El señor Ron Hubbner apareció de improviso en la ciudad de Iquitos ofreciendo, al contado o a crédito, sus refugios subterráneos. Esos sitios blindados eran anteriormente guaridas para resistir la hecatombe del fin del mundo. Eran lugares blindados, a prueba de sismos, soportaban los cambios climáticos, las radiaciones solares, los huaycos repentinos. La demanda anterior no agotó la oferta y, como no había ocurrido semejante catástrofe definitiva, el susodicho quería vender esas covachas a todos aquellos que tuvieran inconvenientes serios en sus vidas. Ofrecía la huida o el enclaustramiento como únicas salidas a los desastres.
Los refugios estaban ubicados en lugares seguros de toda la tierra y el negociante quería venderlos a las personas que tuvieran dificultades con la creciente. Hizo su entrada anunciando a los cuatro vientos que las aguas no debían ser estorbos gracias a esos subterráneos blindados. Escondidos en esos sitios los afectados iban a poder resistir a cualquier río desbordado, inclusive la furia del caño de la Ricardo Palma. Pero sucedió que luego de algunas compras para huir de las inundaciones, los refugios fueron adquiridos por ciudadanos de ambos sexos que querían huir de otros males urbanos. Esos males eran un montón de inconvenientes que sería largo de enumerar y que incluían a los temibles piratas de los ríos, los comandos de Fernando Meléndez que exigían puestos de trabajo a diestra y siniestra, los comechados de la prensa y tantas otras lacras.

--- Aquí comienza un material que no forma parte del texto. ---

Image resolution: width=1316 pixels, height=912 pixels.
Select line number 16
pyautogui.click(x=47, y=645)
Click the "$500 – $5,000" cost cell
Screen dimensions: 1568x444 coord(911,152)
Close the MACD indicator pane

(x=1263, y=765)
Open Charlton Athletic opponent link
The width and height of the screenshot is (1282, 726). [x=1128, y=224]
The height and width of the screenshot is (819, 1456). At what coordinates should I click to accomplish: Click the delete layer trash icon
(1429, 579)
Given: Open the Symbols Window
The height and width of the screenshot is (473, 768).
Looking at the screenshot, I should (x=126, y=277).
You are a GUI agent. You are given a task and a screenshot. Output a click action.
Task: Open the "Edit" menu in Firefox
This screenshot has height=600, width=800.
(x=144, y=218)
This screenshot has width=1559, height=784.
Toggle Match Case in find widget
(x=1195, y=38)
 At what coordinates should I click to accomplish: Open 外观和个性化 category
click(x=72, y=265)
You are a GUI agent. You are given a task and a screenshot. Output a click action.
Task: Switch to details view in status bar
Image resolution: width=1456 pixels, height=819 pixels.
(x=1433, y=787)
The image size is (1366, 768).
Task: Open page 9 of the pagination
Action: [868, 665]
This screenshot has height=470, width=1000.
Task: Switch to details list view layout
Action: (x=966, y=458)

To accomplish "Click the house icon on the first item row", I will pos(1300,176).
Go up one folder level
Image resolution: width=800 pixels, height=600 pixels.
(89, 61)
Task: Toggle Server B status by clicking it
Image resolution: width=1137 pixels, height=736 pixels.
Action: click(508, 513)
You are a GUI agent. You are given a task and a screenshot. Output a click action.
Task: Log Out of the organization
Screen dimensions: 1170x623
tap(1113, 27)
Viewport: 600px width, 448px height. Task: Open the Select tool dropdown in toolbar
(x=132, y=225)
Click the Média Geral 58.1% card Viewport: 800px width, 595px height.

En la callada y secreta encuesta que hizo este columnista descubrió un rubro abundante y que eran los padres y madres que le tenían terror al complicado inicio de clases. Antes de la fecha fatídica, de los gastos, las cobranzas, los cupos, los diezmos y otros muertos y heridos, ellos y ellas optaron por adquirir un refugio subterráneo ofrecido con bombos y platillos por el empresario norteamericano.